* _Données sources_

------------------------------------------------

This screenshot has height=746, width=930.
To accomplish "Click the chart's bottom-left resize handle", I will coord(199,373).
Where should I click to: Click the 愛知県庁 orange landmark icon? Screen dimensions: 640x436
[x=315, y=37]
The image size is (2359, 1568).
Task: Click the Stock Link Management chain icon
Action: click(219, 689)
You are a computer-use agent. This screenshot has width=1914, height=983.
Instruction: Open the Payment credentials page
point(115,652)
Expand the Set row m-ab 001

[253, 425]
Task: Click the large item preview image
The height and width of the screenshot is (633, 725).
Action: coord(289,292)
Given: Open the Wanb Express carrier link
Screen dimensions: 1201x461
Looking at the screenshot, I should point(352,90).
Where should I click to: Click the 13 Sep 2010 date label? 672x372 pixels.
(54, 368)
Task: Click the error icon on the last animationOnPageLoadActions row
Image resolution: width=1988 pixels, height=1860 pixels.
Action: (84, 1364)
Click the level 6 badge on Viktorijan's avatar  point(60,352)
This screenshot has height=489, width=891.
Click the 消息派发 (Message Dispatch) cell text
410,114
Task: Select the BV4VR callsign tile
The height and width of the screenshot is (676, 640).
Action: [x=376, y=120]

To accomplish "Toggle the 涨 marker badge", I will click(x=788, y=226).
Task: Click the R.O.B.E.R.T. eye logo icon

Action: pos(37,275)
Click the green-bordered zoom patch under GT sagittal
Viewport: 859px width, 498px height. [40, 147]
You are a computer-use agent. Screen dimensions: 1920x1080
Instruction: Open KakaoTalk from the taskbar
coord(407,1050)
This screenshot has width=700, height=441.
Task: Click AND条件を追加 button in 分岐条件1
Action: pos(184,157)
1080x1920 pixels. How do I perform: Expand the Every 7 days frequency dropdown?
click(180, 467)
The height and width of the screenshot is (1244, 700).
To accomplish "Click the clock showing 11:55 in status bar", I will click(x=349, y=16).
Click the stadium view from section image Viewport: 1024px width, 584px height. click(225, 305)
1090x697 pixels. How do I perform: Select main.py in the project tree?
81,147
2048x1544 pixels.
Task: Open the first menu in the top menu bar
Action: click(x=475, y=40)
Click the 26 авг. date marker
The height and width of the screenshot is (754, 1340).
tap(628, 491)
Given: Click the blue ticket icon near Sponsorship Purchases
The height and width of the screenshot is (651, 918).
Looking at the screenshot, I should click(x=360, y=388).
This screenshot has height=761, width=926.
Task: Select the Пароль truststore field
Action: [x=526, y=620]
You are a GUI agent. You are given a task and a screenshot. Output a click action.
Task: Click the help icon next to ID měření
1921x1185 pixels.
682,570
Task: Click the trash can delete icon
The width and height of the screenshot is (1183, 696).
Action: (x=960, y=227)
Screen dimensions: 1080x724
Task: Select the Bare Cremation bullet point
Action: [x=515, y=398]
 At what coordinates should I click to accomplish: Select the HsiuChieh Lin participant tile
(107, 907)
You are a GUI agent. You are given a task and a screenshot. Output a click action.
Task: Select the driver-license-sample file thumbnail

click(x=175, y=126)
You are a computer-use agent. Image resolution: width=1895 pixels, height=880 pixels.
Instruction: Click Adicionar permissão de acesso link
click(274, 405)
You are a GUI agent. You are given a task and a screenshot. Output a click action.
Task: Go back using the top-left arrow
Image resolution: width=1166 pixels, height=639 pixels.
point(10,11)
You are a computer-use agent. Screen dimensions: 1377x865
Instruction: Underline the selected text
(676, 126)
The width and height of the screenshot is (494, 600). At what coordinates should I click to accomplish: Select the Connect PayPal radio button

------------------------------------------------

* _Consigne de la tâche_
Veuillez extraire des items ci-dessus chaque ligne qui contient le mot « icon ».

* _Réponse de la tâche_
Where should I click to: Click the 愛知県庁 orange landmark icon? Screen dimensions: 640x436
Task: Click the Stock Link Management chain icon
Task: Click the error icon on the last animationOnPageLoadActions row
Task: Click the R.O.B.E.R.T. eye logo icon
Given: Click the blue ticket icon near Sponsorship Purchases
Task: Click the help icon next to ID měření
Task: Click the trash can delete icon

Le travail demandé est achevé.